§ **What is expected**
Format each line of the records below as a numbered list, omitting any blank lines.

[start]

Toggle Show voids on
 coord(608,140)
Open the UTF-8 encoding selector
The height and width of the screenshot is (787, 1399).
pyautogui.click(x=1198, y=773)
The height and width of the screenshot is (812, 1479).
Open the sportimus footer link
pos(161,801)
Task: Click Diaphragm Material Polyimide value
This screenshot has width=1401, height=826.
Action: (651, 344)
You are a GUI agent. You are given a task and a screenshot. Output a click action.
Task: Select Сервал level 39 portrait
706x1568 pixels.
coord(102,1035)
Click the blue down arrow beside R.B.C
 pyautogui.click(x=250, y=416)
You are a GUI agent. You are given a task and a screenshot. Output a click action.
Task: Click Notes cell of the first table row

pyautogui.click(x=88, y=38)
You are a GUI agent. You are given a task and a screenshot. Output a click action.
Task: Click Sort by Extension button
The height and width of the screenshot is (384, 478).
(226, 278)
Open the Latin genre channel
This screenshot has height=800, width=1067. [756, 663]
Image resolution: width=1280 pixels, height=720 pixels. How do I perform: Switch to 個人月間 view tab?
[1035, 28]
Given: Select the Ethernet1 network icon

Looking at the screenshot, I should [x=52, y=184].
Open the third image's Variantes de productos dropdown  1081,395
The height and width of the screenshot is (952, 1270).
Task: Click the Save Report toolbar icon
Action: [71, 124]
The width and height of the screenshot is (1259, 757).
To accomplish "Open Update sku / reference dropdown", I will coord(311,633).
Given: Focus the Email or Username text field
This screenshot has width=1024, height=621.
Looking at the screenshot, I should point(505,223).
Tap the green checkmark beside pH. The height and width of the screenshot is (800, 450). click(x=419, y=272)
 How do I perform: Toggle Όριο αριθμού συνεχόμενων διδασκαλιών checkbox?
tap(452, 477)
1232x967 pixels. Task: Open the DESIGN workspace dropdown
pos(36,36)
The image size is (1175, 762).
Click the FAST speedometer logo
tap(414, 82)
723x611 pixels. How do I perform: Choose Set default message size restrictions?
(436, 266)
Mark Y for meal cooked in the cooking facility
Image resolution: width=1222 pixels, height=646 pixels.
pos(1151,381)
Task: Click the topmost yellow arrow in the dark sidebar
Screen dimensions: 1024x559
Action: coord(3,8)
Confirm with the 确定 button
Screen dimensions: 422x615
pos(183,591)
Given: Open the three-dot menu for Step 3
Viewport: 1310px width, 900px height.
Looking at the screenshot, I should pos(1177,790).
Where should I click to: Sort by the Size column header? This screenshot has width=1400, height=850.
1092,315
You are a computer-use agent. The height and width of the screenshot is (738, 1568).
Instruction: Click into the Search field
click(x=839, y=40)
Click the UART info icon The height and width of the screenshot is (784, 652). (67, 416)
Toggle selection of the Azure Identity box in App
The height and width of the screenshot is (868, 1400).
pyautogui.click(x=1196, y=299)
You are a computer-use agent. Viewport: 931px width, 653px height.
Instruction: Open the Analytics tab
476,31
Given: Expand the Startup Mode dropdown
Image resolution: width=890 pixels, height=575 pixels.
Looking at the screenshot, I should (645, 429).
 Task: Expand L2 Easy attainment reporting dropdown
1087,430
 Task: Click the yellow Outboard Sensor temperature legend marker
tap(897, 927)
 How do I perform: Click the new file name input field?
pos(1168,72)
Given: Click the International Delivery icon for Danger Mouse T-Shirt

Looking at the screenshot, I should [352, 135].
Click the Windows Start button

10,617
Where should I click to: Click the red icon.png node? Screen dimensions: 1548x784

[end]

§ **Solution for this problem**
1. Toggle Show voids on
2.  coord(608,140)
3. Open the UTF-8 encoding selector
4. The height and width of the screenshot is (787, 1399).
5. pyautogui.click(x=1198, y=773)
6. The height and width of the screenshot is (812, 1479).
7. Open the sportimus footer link
8. pos(161,801)
9. Task: Click Diaphragm Material Polyimide value
10. This screenshot has width=1401, height=826.
11. Action: (651, 344)
12. You are a GUI agent. You are given a task and a screenshot. Output a click action.
13. Task: Select Сервал level 39 portrait
14. 706x1568 pixels.
15. coord(102,1035)
16. Click the blue down arrow beside R.B.C
17.  pyautogui.click(x=250, y=416)
18. You are a GUI agent. You are given a task and a screenshot. Output a click action.
19. Task: Click Notes cell of the first table row
20. pyautogui.click(x=88, y=38)
21. You are a GUI agent. You are given a task and a screenshot. Output a click action.
22. Task: Click Sort by Extension button
23. The height and width of the screenshot is (384, 478).
24. (226, 278)
25. Open the Latin genre channel
26. This screenshot has height=800, width=1067. [756, 663]
27. Image resolution: width=1280 pixels, height=720 pixels. How do I perform: Switch to 個人月間 view tab?
28. [1035, 28]
29. Given: Select the Ethernet1 network icon
30. Looking at the screenshot, I should [x=52, y=184].
31. Open the third image's Variantes de productos dropdown  1081,395
32. The height and width of the screenshot is (952, 1270).
33. Task: Click the Save Report toolbar icon
34. Action: [71, 124]
35. The width and height of the screenshot is (1259, 757).
36. To accomplish "Open Update sku / reference dropdown", I will coord(311,633).
37. Given: Focus the Email or Username text field
38. This screenshot has width=1024, height=621.
39. Looking at the screenshot, I should point(505,223).
40. Tap the green checkmark beside pH. The height and width of the screenshot is (800, 450). click(x=419, y=272)
41.  How do I perform: Toggle Όριο αριθμού συνεχόμενων διδασκαλιών checkbox?
42. tap(452, 477)
43. 1232x967 pixels. Task: Open the DESIGN workspace dropdown
44. pos(36,36)
45. The image size is (1175, 762).
46. Click the FAST speedometer logo
47. tap(414, 82)
48. 723x611 pixels. How do I perform: Choose Set default message size restrictions?
49. (436, 266)
50. Mark Y for meal cooked in the cooking facility
51. Image resolution: width=1222 pixels, height=646 pixels.
52. pos(1151,381)
53. Task: Click the topmost yellow arrow in the dark sidebar
54. Screen dimensions: 1024x559
55. Action: coord(3,8)
56. Confirm with the 确定 button
57. Screen dimensions: 422x615
58. pos(183,591)
59. Given: Open the three-dot menu for Step 3
60. Viewport: 1310px width, 900px height.
61. Looking at the screenshot, I should pos(1177,790).
62. Where should I click to: Sort by the Size column header? This screenshot has width=1400, height=850.
63. 1092,315
64. You are a computer-use agent. The height and width of the screenshot is (738, 1568).
65. Instruction: Click into the Search field
66. click(x=839, y=40)
67. Click the UART info icon The height and width of the screenshot is (784, 652). (67, 416)
68. Toggle selection of the Azure Identity box in App
69. The height and width of the screenshot is (868, 1400).
70. pyautogui.click(x=1196, y=299)
71. You are a computer-use agent. Viewport: 931px width, 653px height.
72. Instruction: Open the Analytics tab
73. 476,31
74. Given: Expand the Startup Mode dropdown
75. Image resolution: width=890 pixels, height=575 pixels.
76. Looking at the screenshot, I should (645, 429).
77.  Task: Expand L2 Easy attainment reporting dropdown
78. 1087,430
79.  Task: Click the yellow Outboard Sensor temperature legend marker
80. tap(897, 927)
81.  How do I perform: Click the new file name input field?
82. pos(1168,72)
83. Given: Click the International Delivery icon for Danger Mouse T-Shirt
84. Looking at the screenshot, I should [352, 135].
85. Click the Windows Start button
86. 10,617
87. Where should I click to: Click the red icon.png node? Screen dimensions: 1548x784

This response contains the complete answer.